Amber, who consults for the Sicilian-inspired, Florence-based fragrance brand Ortigia — whose owner, Sue Townsend, joined for the day’s lunch — keeps the villa full of perfumes. Before guests arrive, she places sandalwood soaps in every bathroom, and in the evenings, she lights prickly pear candles; their sweet-and-spicy smell complements the aromatic smoke emanating from the fireplace when it blazes on cooler days.

Meals at Arniano are served outside under the grapevine-covered pergola facing the valley or in the kitchen’s open dining room, where the table is always set with linens and decorative objects the family has collected over the years: white jacquard tablecloths, watery blue ceramic plates and a jumble of vases from local flea markets. On this occasion, Amber filled a kitschy glass vase shaped like the Leaning Tower of Pisa and various old silver creamers with short-stemmed roses, peonies and ranunculus sourced from the Piazza della Repubblica market in Florence. When possible, she also uses foraged branches, flowers and greenery from the garden, as “a throwback to my dad and everything he planted here,” she said.

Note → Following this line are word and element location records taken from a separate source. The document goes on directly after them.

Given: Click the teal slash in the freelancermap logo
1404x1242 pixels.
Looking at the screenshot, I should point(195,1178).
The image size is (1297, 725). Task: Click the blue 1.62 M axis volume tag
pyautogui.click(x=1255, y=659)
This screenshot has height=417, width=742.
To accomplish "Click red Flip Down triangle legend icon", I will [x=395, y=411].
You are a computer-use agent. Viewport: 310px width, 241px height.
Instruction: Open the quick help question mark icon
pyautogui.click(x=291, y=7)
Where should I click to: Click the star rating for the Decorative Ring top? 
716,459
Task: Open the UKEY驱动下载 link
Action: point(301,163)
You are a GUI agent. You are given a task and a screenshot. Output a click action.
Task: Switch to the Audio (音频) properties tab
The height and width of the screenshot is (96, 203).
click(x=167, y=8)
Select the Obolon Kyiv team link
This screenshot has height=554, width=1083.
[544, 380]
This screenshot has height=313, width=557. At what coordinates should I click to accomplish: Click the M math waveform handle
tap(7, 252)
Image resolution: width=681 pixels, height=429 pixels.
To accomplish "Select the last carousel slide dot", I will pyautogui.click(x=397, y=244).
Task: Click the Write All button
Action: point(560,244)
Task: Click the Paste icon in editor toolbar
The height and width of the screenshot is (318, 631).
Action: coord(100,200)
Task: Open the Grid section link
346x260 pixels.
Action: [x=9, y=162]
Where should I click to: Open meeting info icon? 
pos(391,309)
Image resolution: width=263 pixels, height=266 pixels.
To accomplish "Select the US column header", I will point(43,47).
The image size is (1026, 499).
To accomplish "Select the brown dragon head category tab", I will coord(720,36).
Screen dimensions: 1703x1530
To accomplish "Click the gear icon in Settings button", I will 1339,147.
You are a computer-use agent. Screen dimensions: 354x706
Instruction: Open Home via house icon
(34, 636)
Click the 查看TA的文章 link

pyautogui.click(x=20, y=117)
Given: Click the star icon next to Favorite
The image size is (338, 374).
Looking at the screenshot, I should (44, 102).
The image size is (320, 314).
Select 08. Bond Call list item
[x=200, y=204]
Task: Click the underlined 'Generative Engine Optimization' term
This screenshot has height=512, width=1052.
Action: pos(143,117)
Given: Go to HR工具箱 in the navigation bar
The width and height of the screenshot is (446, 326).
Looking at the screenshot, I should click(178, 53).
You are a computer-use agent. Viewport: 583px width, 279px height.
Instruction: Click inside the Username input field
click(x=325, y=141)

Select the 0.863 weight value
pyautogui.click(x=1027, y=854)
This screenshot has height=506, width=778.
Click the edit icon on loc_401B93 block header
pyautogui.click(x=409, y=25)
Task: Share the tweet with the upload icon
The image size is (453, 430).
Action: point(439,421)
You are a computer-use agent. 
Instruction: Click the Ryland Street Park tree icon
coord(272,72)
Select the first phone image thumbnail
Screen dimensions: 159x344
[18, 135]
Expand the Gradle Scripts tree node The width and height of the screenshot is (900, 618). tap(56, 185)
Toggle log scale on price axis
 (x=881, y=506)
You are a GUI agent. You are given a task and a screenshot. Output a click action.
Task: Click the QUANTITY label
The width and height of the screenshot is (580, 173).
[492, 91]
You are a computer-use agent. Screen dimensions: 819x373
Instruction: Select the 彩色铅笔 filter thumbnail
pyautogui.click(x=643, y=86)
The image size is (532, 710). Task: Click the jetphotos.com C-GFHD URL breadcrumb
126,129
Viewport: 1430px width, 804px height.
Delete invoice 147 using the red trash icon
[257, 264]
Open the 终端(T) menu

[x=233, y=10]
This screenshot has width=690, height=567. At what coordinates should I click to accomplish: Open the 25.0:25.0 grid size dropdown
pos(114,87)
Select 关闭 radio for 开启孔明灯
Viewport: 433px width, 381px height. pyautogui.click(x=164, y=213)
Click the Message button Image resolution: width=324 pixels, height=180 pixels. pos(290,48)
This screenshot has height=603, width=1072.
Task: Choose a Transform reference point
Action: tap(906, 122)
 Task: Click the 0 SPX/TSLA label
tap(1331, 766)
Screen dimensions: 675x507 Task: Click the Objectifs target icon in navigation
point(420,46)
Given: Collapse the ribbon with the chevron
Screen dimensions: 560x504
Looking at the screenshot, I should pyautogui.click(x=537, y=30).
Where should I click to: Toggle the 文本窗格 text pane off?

“Mum was very strict about teaching me to cook,” said Amber, explaining that her mother has often asked locals for their recipes and zealously studied cookbooks by Marcella Hazan, the doyenne of Italian cuisine. Today, Amber keeps a binder of well-organized recipes, many passed down to her from her mother, whose pages she removes and affixes to the kitchen wall for guidance while cooking. The handwritten book of notes also includes tried-and-tested menus based on what produce is in season and available at the local market. While art is now a driving force at the villa, Amber said, “I definitely feel cooking is as creative as painting.”